Input material
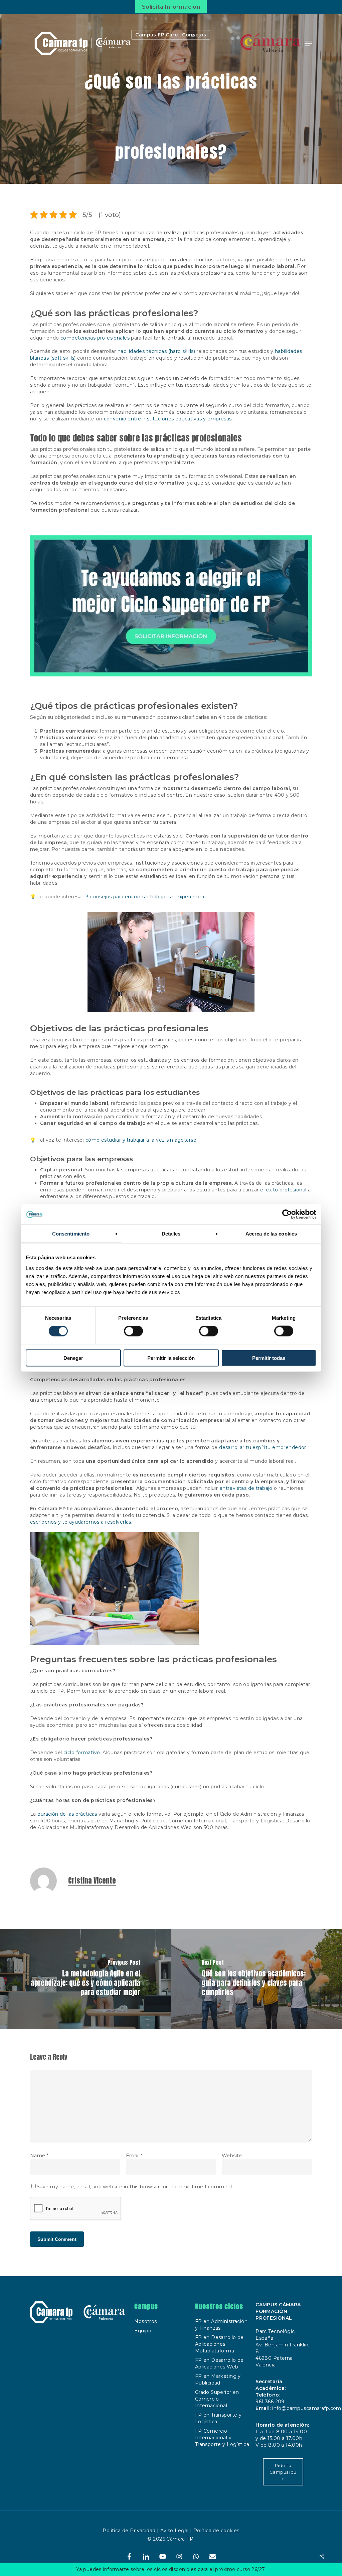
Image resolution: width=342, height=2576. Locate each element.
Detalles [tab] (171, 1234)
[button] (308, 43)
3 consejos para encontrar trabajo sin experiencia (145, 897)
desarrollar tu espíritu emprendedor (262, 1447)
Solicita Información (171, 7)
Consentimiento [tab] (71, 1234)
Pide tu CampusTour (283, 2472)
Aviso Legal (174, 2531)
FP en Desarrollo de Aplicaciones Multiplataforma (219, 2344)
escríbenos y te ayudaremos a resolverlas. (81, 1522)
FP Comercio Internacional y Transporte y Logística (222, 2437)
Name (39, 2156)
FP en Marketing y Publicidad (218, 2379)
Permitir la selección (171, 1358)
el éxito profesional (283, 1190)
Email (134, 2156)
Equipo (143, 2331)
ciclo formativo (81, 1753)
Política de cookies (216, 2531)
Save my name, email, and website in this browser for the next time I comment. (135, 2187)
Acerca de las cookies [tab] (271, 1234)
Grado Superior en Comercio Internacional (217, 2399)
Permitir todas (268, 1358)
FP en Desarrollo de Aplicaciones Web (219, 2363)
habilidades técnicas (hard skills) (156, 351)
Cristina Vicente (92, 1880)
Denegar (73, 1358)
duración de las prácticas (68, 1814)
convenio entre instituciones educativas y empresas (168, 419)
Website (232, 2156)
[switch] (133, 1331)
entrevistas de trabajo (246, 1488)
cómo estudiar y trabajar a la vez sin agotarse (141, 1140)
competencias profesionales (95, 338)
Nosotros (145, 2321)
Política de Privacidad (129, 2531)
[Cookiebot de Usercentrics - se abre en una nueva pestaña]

What to produce
Scan the listing above for the word "Aplicaciones" and copy every line that holds it.

Task response
FP en Desarrollo de Aplicaciones Multiplataforma (219, 2344)
FP en Desarrollo de Aplicaciones Web (219, 2363)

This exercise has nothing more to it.